LISTE DES TÂCHES ▸
(1) Répondez à ces questions d'après l'extrait :
(a) À quel animal l'écrivain se retrouve-t-il accroché ?
(b) Sur quoi les consommateurs du café se mettent-ils à parier ?
(c) Dans l'outback, qui serait plus nombreux que les Aborigènes ?
(2) Reproduisez à l'identique, dans l'extrait, tout ce qui va de « Il n’y a rien » jusqu'à « Aborigènes que d’Aborigènes. ».

EXTRAIT FOURNI ▸
· · · · ·
Dans ce recueil, les quatorze sont passionnantes. On finit par bien connaître les réactions de l’écrivain, il a vraiment l’art de se retrouver dans des situations impossibles. Par exemple : accroché au ventre d’un kangourou qui a décidé de le tuer alors qu’il venait de le sauver ! On sait aussi qu’il ne résistera jamais à un verre ou une goulée d’alcool offert par des gens qui ne lui voudront pas toujours que du bien. On sait enfin que lorsqu’il nous décrit sa phobie absolue des requins, il va se trouver quelqu’un qui réussira à l’entraîner à la pêche du plus dangereux des prédateurs d’humains.

Les scènes dans les cafés sont inoubliables et quelque peu terrifiantes. Entre autre, lorsque tous les consommateurs sans se paniquer le moindre du monde, se mettent à parier pour savoir si la grenade dégoupillée qu’un des buveur tient dans sa main peut exploser ou non… Si vous aimez découvrir des contrées lointaines, des animaux et des humains différents de vous, et surtout si vous aimez rire précipitez vous dans votre bibliothèque préféré découvrir Kenneth Cook … si vous ne le connaissez pas déjà.

Citations

De nos jours, le quokka est toutefois considéré par tous comme étant inoffensif, en raison de sa petite taille ; ce qui s’inscrit dans une longue série de grandes illusions qu’entretiennent les gens sur les marsupiaux d’Australie. Comme la plupart sont petits, les gens ne les croient pas dangereux. Quelle bévue !

 

Il n’y a rien d’étonnant à croiser un anthropologue dans les coins reculés et arides du désert australien. Ils sont partout. On estime que, dans l’outback, il y a plus d’anthropologues étudiant les Aborigènes que d’Aborigènes.
· · · · ·
DONNÉES FOURNIES ▸
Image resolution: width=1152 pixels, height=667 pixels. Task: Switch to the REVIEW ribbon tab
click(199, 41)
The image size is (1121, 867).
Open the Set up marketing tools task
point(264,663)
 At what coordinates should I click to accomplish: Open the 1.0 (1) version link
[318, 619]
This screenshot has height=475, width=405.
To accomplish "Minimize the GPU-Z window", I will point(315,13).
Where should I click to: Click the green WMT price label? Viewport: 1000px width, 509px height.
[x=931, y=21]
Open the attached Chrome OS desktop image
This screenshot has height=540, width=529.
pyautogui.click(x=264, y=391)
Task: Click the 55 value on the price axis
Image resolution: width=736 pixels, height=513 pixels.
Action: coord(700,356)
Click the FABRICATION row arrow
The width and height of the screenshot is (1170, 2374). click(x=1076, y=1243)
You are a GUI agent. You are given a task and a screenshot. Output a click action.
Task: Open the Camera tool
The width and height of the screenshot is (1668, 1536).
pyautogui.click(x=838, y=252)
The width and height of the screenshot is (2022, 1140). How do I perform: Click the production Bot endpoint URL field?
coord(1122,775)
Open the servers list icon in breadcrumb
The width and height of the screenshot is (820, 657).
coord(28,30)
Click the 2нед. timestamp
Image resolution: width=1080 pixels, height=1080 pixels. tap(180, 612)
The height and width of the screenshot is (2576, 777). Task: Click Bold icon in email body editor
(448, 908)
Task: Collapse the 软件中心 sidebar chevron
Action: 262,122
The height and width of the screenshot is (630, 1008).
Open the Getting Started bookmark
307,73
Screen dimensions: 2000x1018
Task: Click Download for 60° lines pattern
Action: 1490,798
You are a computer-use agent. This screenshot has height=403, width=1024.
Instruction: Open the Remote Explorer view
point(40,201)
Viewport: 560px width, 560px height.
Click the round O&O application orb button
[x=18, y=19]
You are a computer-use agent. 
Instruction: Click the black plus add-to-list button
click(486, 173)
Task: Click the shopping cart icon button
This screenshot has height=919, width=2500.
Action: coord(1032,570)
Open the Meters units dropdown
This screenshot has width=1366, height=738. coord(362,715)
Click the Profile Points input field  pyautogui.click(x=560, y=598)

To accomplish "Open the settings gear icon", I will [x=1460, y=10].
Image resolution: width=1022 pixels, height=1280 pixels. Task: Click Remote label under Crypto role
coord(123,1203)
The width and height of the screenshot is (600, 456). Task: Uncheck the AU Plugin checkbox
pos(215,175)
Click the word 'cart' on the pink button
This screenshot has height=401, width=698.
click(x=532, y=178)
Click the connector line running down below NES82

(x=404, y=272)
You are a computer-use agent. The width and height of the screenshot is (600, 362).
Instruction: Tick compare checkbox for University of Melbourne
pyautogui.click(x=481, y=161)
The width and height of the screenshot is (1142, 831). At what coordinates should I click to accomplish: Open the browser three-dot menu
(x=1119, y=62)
· · · · ·
RÉPONSES FOURNIES ▸
(1)
(a) À un kangourou, par le ventre.
(b) Sur le fait que la grenade dégoupillée tenue par un des buveurs peut exploser ou non.
(c) Les anthropologues qui étudient les Aborigènes.

(2)
Il n’y a rien d’étonnant à croiser un anthropologue dans les coins reculés et arides du désert australien. Ils sont partout. On estime que, dans l’outback, il y a plus d’anthropologues étudiant les Aborigènes que d’Aborigènes.